DPD’s staff page on their website states senior corporals are selected from the department when a vacancy in a squad occurs. Rule XIV under the City of Dallas’ civil service rules and regulations states officers who have served with DPD for three years, including two years as a police officer, are eligible to take the exam for the rank of senior corporal.

Dallas Police Chief Eddie Garcia said during the ceremony that each officer being promoted is there because of their hard work and dedication to the department and the people they serve, and that with these promotions comes new challenges and greater responsibilities.

“Seeing your work, knowing the dedication, the cases you solve, the people of Dallas are in good hands,” Garcia said.

DPD Deputy Chief William Griffith said the promotion ceremony is an indication of what hard work and commitment has led to.

“This is not a small achievement,” Griffith said. “It is a profound achievement and the various divisions and units will be better and stronger for the experience and leadership you will be providing.”

Dillard can be seen in livestream footage of the ceremony shaking hands with Garcia and posing for pictures, with Garcia patting his arm.

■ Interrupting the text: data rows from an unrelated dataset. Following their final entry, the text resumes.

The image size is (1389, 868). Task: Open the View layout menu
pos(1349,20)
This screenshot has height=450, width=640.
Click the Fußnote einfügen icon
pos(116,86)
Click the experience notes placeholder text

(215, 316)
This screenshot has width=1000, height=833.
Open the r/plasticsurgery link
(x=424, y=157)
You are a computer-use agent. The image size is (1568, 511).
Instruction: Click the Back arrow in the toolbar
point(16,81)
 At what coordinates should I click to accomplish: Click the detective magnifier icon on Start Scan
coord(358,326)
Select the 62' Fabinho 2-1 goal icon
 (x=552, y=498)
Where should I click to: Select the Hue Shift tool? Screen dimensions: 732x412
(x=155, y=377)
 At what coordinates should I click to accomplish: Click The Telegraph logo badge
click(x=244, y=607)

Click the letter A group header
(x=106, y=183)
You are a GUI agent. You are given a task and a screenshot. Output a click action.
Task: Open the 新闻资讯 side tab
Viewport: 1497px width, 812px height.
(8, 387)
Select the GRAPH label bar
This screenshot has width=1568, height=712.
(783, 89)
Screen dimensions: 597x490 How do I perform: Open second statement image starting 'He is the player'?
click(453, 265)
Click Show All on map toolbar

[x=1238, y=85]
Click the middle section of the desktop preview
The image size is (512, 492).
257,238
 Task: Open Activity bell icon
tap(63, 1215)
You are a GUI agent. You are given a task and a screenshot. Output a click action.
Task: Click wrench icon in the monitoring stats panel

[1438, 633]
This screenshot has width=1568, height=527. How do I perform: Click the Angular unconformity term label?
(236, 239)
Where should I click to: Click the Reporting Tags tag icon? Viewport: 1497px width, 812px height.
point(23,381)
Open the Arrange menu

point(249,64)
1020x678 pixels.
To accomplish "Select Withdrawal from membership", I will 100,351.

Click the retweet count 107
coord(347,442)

Bodycam from Dillard in 2016 shows him holding down Timpa, along with three other officers—Raymond Dominguez, Kevin Mansell and Danny Vasquez—moments before he died in custody. Officers can be heard laughing in the background as Timpa’s face is buried into the ground and he is screaming and crying for help before falling unconscious.

Within minutes, body camera footage shows officers performing CPR on Timpa until he's declared dead by a paramedic.

An autopsy eventually found that Timpa had a cardiac death due to the toxic effects of cocaine and stress associated with physical restraint. Timpa also had an enlarged heart, medical reports show.

Three officers were indicted on misdemeanor deadly conduct charges, but those charges were dismissed in 2019 by Dallas County District Attorney John Creuzot.

Most recently, a federal appeals court ruled the four officers could be sued over the case by the family, who claim there was excessive force used as well as bystander liability.

The U.S. Court of Appeals for the Fifth Circuit ruled the officers violated his Constitutional rights, which means they can be sued for his death.